Our decision to use CDMA is based on several key advantages over other digital protocols, including the following:
Higher network capacity. Cellular technology capitalizes on reusing discrete amounts of spectrum at a cell site that can be used at another cell site in the system. We believe, based on studies by CDMA handset manufacturers, that our implementation of CDMA digital technology will eventually provide approximately seven to ten times the system capacity of analog technology and approximately three times the system capacity of TDMA and GSM systems, resulting in significant operating and cost efficiencies. Additionally, we believe that CDMA technology provides network capacity and call quality that is superior to other wireless technologies.
Longer handset battery life. While a digital handset using any of the three digital air interface protocols has a substantially longer battery life than an analog cellular handset, battery life in CDMA handsets can provide even longer periods between recharges than other wireless technologies.
Fewer dropped calls. CDMA systems transfer calls throughout the CDMA network using a soft hand-off, which connects a mobile customers call with a new base station while maintaining a connection with the base station currently in use, and hard hand-off, which disconnects the call from the current base station when it connects to another base station. CDMA networks monitor the quality of the transmission received by multiple neighbor base stations simultaneously to select the best transmission path and to ensure that the call is not
disconnected in one base station unless replaced by a stronger signal from another. Analog, TDMA and GSM networks only use a hard hand-off and disconnect the call from the current base station as it connects with a new one without any simultaneous connection to both base stations. Since CDMA allows for both hard and soft hand-off, it results in fewer dropped calls compared to other wireless technologies.

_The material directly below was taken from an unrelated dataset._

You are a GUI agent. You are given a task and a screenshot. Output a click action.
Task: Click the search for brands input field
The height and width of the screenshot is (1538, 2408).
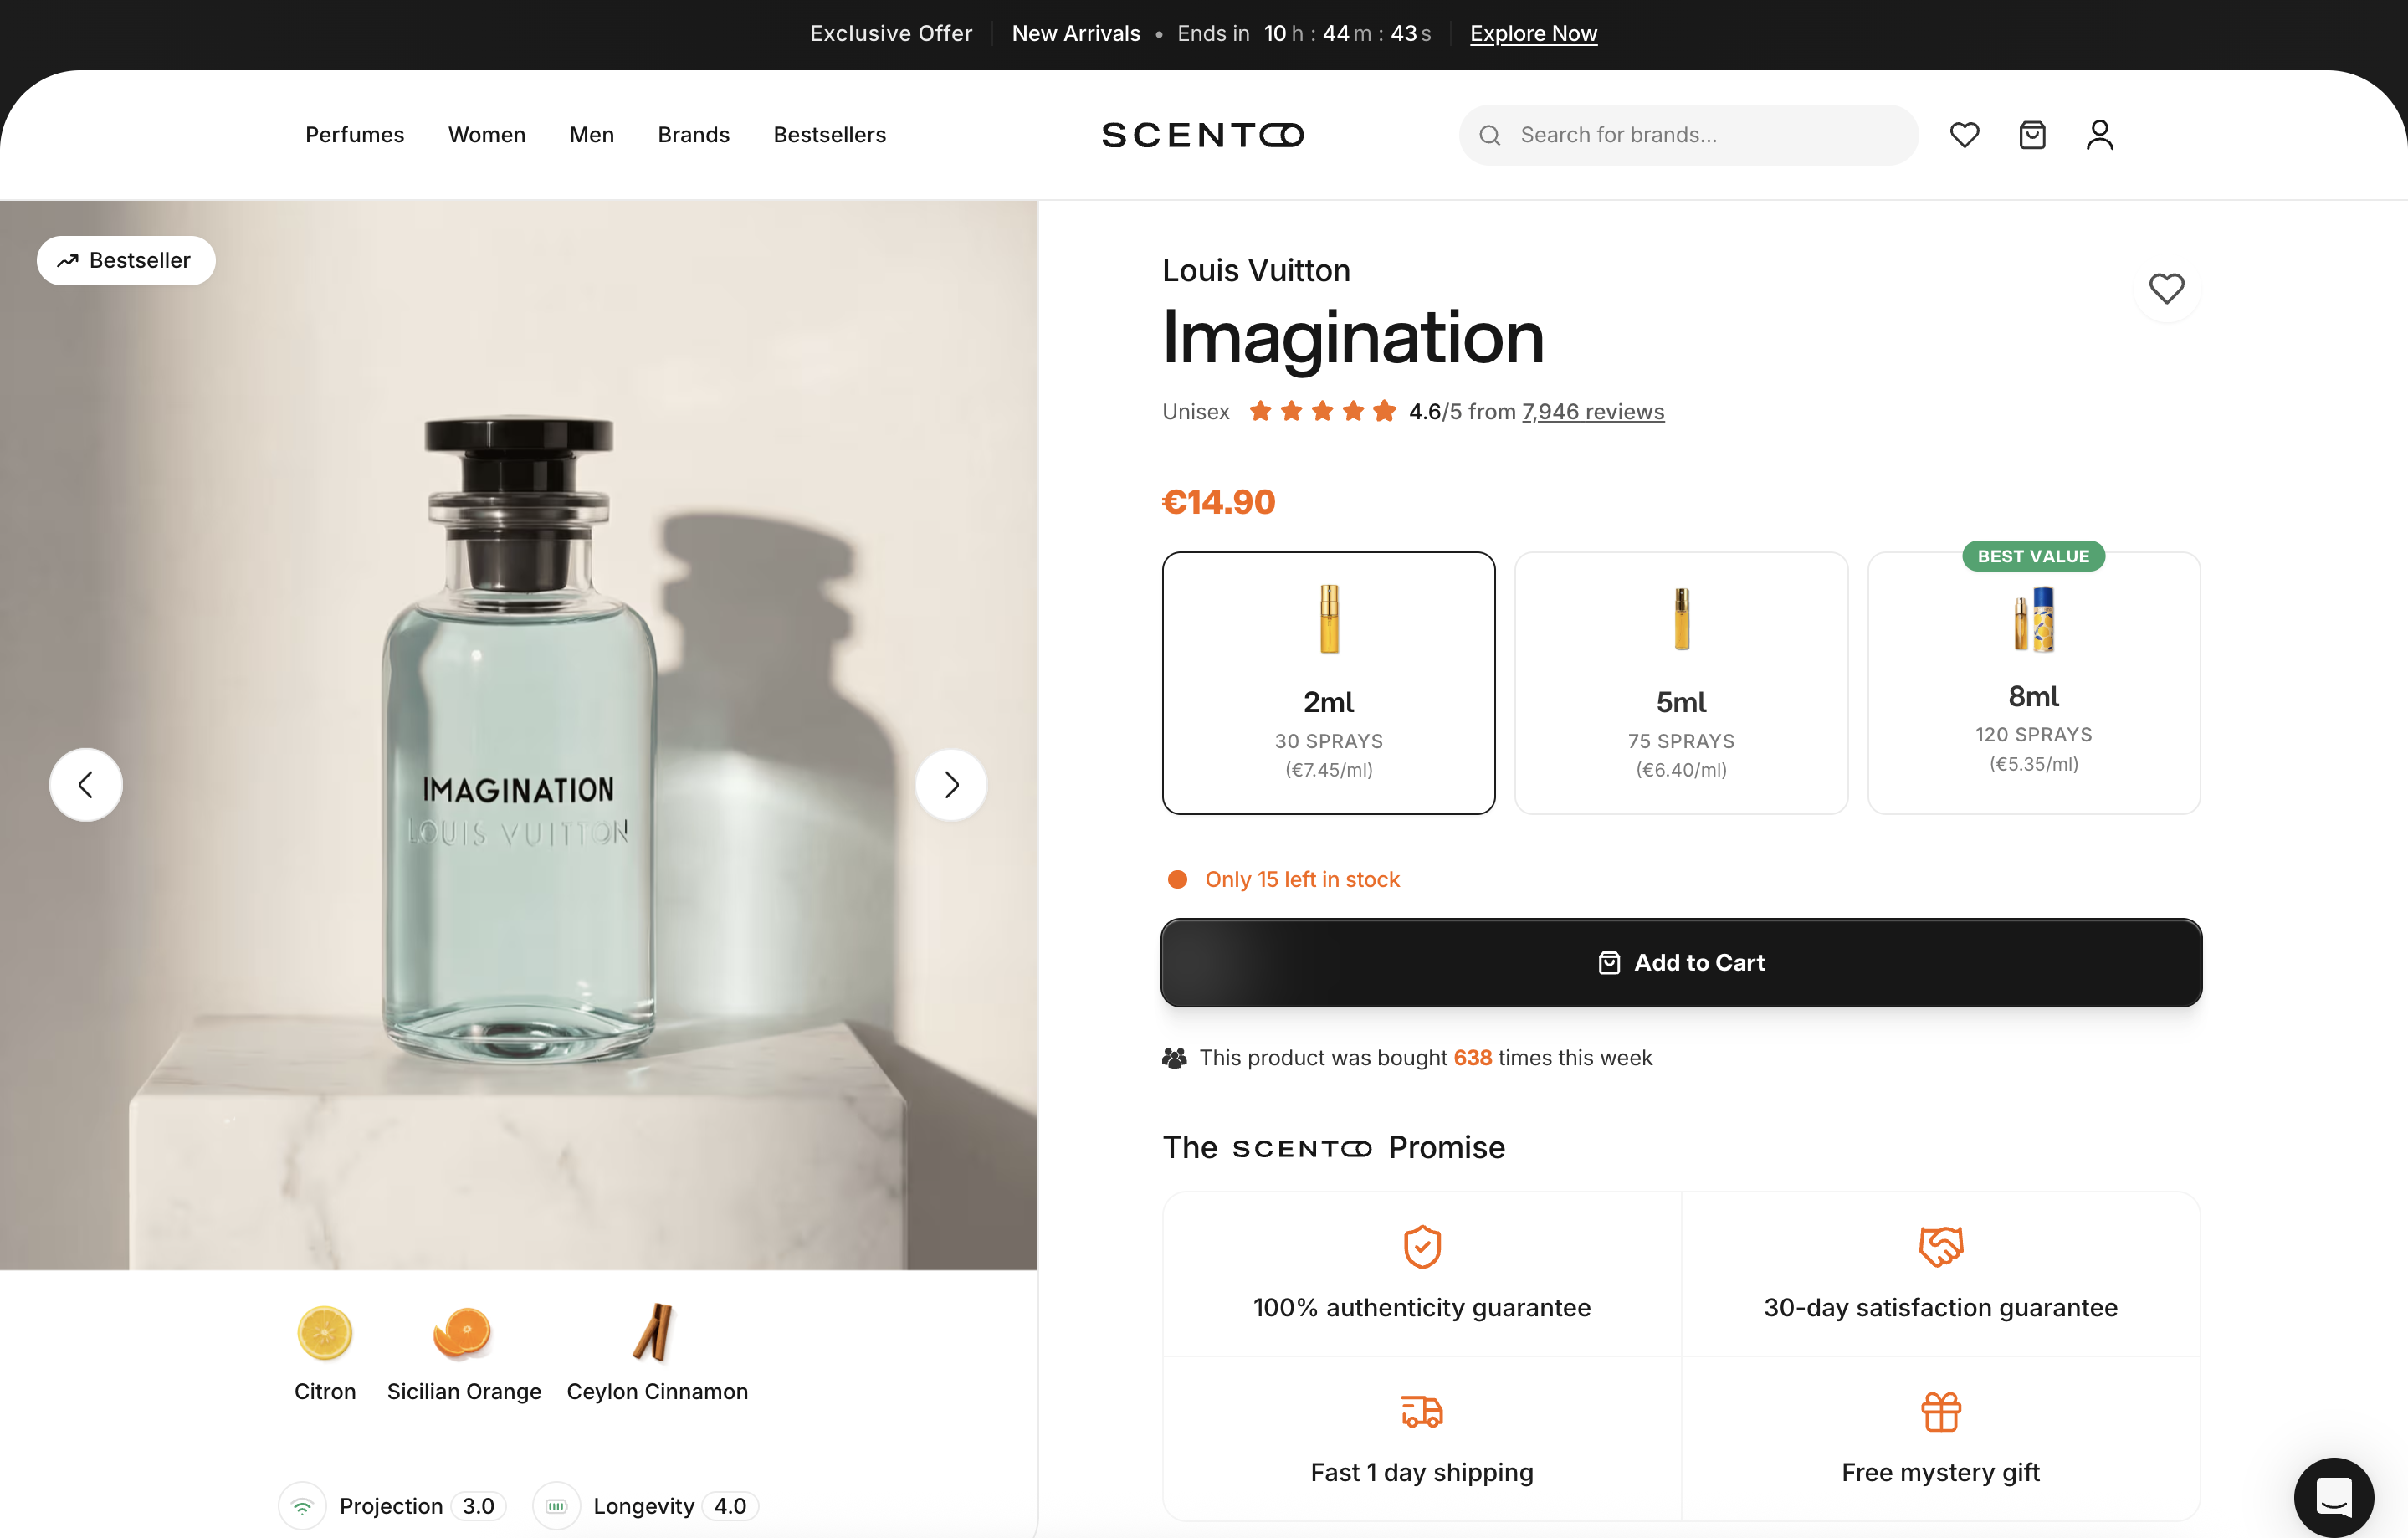tap(1690, 134)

Simplified frequency planning. TDMA and GSM service providers spend considerable time and money on frequency planning because they must reuse frequencies to maximize network capacity. CDMA technology allows reuse of the same subset of allocated frequencies in every cell, substantially reducing the need for costly frequency planning.
Efficient migration path. CDMA 1XRTT technology can be easily and cost-effectively upgraded for enhanced voice and data capabilities. The technology requires relatively low incremental investment for each step along the migration path with relatively modest incremental capital investment levels as demand for more robust data services or additional capacity develops.
Privacy and security. CDMA uses technology that requires accurate time and code phase knowledge to decode, increasing privacy and security.